I don't know if this helps but to say I understand... you are not weird. You have to do what is right for you. I'm not sure if I could forgive a cheater... thats just me. BTW EA's are almost worse than PA's because of the emotional connection. He is predisposed to be weak in this area.

Good luck... hope you find inner peace one day.
You deserve it.

Either way your husband deserves a decision too. If you can't get past the thoughts of infidelity it probably is best to part ways. You deserve someone who won't do this to you. There are guys who believe in marriage vows. Maybe set a deadline and if healing doesn't happen you simply move on... it'd be best for all involved. You can't live a lie.

BTW he has no right to tell you how to think! He should only act and work his butt off. He deserves a big kick or smack upside the head. If he doesn't show remorse and still can't get how to provide your needs... I'd boot him right out the door.


----------



## Arnold (Oct 25, 2011)

It takes 2-5 years to "recover"from an affair. Do not play it down just because it was an EA. It was a huge betrayal and this early on, it is no wonder you are still very upset. It is incredibly early in the recovery process, not even 10% yet/

What is your H doing to repair what he broke?


----------



## Deejo (May 20, 2008)

walkingwounded said:


> He has been quite attentive these last two days. By way of effort he seems to have stepped it up. He says I need to think of the positives and I do but it still hits me like a tidal wave sometimes what he did.
> _Posted via Mobile Device_


WHY did he do what he did?

I have said many times here that an affair is seldom the problem. It is the result of a problem.

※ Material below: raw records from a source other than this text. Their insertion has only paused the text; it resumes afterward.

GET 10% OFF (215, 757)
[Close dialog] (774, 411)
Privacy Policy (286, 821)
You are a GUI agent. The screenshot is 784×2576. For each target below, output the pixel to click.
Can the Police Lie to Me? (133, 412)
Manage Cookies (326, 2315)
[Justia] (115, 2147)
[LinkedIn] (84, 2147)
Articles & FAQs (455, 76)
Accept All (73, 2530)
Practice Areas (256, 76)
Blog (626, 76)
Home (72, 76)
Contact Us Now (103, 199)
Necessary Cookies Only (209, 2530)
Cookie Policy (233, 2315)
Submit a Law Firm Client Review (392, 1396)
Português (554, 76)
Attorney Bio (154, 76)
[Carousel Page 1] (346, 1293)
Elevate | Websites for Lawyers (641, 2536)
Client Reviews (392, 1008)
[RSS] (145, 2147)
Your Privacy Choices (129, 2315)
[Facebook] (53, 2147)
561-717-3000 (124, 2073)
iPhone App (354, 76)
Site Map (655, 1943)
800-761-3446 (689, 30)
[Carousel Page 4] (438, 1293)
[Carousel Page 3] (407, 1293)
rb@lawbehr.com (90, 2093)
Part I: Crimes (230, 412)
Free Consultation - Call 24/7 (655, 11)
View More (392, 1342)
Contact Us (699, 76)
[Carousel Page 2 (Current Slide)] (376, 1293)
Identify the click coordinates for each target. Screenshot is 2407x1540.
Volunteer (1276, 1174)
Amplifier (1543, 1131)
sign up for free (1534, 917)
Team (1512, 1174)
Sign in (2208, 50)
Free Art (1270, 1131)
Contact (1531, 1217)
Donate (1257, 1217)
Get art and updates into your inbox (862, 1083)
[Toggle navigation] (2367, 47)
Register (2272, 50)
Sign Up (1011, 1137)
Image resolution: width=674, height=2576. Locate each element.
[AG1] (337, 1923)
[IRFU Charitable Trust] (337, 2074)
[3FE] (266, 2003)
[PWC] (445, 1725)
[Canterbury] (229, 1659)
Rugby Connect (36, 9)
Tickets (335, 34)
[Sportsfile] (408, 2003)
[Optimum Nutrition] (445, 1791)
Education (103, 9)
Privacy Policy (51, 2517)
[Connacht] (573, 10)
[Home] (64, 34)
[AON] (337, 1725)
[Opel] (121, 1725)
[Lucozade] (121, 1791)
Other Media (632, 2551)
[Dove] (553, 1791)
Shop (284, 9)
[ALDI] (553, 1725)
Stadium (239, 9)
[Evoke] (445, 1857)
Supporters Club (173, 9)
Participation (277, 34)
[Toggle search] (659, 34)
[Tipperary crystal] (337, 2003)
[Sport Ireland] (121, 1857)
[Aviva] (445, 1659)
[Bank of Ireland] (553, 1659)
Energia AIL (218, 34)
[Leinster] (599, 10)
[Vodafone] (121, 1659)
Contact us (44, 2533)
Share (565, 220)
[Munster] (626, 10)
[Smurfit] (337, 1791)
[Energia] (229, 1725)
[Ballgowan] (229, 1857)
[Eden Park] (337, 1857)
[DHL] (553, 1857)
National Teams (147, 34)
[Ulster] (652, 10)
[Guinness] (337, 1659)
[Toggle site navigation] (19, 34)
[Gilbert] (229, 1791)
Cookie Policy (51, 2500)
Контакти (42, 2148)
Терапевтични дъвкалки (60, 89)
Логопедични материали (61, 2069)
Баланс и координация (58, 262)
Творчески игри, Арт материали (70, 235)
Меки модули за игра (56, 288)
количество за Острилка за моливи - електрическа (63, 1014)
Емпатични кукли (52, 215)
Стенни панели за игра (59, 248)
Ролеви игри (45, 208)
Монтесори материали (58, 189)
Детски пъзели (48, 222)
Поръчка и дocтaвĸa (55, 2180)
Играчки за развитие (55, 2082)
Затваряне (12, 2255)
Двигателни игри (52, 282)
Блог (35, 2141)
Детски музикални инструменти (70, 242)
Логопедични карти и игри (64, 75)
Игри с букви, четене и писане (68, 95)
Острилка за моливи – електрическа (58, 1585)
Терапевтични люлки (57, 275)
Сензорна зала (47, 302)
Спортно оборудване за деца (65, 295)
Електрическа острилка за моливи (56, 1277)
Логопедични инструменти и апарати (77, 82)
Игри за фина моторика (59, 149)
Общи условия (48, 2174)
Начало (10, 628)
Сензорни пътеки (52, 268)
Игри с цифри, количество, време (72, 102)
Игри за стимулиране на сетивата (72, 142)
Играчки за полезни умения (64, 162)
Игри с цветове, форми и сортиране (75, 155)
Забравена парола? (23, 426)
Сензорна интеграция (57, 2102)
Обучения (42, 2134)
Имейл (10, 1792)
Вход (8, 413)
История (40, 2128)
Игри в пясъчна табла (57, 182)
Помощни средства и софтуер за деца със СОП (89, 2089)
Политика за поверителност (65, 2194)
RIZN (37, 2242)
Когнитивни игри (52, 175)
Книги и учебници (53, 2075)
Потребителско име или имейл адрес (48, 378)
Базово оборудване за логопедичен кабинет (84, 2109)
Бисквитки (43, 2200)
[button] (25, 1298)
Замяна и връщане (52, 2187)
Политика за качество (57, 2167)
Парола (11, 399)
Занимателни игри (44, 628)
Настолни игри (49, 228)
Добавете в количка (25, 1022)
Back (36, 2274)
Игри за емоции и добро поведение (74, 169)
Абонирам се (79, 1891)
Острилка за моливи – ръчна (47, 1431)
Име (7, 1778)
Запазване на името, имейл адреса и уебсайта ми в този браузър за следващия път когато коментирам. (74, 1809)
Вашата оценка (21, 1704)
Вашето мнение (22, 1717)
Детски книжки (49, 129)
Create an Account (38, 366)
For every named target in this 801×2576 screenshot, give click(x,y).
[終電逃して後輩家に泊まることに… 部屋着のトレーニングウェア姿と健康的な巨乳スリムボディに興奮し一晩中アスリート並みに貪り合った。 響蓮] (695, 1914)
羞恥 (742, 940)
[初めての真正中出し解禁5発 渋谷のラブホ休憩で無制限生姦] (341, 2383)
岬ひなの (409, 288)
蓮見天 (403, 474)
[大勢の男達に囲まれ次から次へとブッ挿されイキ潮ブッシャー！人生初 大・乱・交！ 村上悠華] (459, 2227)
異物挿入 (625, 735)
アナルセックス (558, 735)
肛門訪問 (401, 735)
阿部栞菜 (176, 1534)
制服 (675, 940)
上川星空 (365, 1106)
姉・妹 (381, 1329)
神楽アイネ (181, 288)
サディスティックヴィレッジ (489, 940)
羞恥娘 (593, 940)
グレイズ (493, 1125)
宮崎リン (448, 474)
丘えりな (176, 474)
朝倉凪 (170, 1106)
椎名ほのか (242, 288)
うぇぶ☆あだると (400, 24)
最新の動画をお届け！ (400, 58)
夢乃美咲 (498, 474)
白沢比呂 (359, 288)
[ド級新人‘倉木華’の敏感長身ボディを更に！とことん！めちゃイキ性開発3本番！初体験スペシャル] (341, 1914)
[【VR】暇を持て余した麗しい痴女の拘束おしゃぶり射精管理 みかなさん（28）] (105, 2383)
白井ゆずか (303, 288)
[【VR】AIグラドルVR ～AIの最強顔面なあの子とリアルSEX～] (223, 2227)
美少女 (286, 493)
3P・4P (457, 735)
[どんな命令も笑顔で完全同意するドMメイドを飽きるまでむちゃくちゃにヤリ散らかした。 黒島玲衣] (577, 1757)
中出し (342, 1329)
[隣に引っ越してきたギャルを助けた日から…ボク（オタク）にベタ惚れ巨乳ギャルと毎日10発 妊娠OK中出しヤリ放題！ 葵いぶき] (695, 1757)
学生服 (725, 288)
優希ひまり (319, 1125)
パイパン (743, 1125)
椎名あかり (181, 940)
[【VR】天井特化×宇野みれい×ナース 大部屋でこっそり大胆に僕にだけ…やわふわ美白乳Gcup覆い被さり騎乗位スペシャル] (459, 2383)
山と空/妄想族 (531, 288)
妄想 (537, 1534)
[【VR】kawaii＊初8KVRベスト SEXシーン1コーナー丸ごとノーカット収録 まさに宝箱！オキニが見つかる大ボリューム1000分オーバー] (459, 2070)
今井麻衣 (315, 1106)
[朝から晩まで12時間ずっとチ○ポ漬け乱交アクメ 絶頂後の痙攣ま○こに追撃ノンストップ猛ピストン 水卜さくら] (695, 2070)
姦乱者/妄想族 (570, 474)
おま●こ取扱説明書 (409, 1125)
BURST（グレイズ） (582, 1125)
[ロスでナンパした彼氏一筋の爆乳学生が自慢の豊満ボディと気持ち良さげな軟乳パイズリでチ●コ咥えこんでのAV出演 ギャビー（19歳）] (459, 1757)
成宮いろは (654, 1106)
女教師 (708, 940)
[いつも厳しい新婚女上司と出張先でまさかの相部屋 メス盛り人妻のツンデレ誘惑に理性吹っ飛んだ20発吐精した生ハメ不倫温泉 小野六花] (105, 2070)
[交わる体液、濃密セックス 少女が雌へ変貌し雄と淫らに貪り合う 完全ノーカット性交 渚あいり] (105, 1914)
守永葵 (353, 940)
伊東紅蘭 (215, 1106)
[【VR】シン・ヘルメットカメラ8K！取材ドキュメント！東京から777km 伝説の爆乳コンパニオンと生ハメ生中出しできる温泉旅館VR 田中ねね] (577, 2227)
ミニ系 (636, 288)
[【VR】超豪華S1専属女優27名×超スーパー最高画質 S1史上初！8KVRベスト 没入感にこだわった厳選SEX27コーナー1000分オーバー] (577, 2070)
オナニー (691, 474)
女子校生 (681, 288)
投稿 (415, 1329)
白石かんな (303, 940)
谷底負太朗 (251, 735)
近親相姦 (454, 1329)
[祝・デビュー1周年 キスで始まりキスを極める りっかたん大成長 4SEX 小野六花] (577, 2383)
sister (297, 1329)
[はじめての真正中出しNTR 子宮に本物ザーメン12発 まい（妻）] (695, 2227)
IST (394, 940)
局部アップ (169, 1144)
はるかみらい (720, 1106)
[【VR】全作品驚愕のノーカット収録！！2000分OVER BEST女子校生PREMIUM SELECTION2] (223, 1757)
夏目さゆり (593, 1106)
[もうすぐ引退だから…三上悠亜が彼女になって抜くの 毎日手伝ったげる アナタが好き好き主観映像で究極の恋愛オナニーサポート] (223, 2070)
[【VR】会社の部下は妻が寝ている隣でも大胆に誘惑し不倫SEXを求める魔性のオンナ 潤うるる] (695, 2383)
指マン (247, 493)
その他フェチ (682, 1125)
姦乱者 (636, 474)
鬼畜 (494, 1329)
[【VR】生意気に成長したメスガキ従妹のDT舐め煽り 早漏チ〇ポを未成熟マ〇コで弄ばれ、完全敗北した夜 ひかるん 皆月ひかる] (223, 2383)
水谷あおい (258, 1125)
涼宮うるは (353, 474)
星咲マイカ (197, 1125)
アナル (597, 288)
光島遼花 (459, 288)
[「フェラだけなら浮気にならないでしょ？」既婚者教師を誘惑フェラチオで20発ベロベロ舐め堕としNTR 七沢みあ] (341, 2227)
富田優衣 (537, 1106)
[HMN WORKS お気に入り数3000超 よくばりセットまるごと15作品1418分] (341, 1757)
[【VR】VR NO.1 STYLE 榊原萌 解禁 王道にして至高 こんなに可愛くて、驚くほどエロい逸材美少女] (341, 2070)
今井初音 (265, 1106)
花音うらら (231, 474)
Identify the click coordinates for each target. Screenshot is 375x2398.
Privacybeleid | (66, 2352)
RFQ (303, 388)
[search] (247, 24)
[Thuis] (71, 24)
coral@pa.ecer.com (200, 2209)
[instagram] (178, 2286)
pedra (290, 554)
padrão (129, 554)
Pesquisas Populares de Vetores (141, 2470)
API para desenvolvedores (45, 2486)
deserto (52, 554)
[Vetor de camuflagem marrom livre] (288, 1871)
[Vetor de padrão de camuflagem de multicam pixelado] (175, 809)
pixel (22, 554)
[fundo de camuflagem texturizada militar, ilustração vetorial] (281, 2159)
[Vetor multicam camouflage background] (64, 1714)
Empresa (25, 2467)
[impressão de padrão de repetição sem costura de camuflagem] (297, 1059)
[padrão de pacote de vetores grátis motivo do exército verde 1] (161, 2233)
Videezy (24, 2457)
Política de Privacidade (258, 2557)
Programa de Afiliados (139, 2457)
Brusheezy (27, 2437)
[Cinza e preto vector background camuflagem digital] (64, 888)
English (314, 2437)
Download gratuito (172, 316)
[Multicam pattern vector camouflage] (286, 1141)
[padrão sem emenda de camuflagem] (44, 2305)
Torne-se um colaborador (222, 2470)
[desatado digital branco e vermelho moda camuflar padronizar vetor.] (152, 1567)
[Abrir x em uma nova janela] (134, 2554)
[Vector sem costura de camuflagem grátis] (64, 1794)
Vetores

I'm not blaming you for anything, but generally, something is usually amiss in the marriage that leads to the decision to stray. Do you know what that is/was?

You can't possibly move forward if you haven't forgiven him. Importantly, your forgiveness is far more for YOU than it is for him. It isn't about sweeping what happened under the rug. If you need to feel angry ... go ahead and feel angry. But you can't keep throwing logs on that fire or it will burn you up as well.

If you are unable to let it go, it will consume you, and take with it the very thing you were trying to save - your marriage.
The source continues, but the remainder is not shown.